**Goal 1:** In the passage on Micah, how much do eleven hundred shekels of silver weigh?
**Goal 2:** Extract the passage on Micah word for word, from "And his mother" up to and including "he sojourned there.".

**Reading text:**
And his mother said, "May you be blessed by the Lord, my son!"
- "Eleven hundred shekels of silver": About 28 pounds, or 13 kilograms. This is exactly the amount of money offered to Delilah to betray Samson from each of the five Philistine lord's (Judges 16:5). There is no support that Delilah could be Micah's mother (different nation, different time period), so the phrase "1100 shekels of silver" serves only as a literary link between the two stories.

==Micah and the Levite (17:7–13)==
This section shows the venerable status of Levites in Israel (cf. 1 Samuel 1:1; 1 Chronicles 6:26), so the presence of a levitical priest would lend a special recognition to a shrine, 'granting its owner prestige and divine blessing'.

===Verses 7–8===
^{7}And there was a young man out of Bethlehemjudah of the family of Judah, who was a Levite, and he sojourned there.

**Recorded information:**

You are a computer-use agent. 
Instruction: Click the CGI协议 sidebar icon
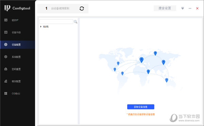pyautogui.click(x=6, y=93)
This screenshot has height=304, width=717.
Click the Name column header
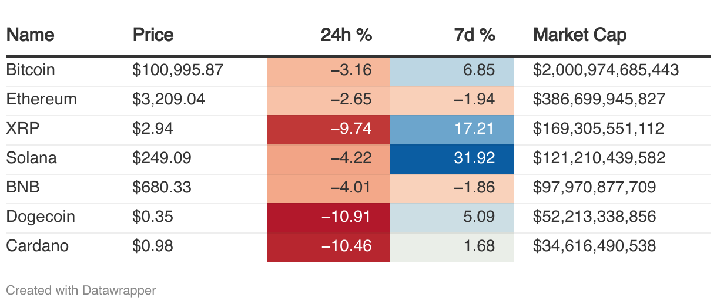tap(30, 35)
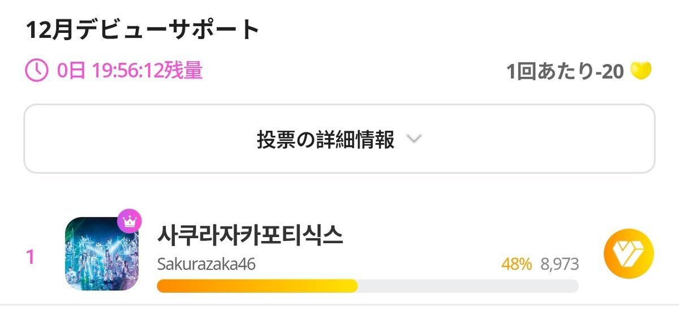Click the yellow heart icon
The image size is (679, 310).
(641, 71)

**Expected answer 1:** About 28 pounds, or 13 kilograms.

**Expected answer 2:**
And his mother said, "May you be blessed by the Lord, my son!"
- "Eleven hundred shekels of silver": About 28 pounds, or 13 kilograms. This is exactly the amount of money offered to Delilah to betray Samson from each of the five Philistine lord's (Judges 16:5). There is no support that Delilah could be Micah's mother (different nation, different time period), so the phrase "1100 shekels of silver" serves only as a literary link between the two stories.

==Micah and the Levite (17:7–13)==
This section shows the venerable status of Levites in Israel (cf. 1 Samuel 1:1; 1 Chronicles 6:26), so the presence of a levitical priest would lend a special recognition to a shrine, 'granting its owner prestige and divine blessing'.

===Verses 7–8===
^{7}And there was a young man out of Bethlehemjudah of the family of Judah, who was a Levite, and he sojourned there.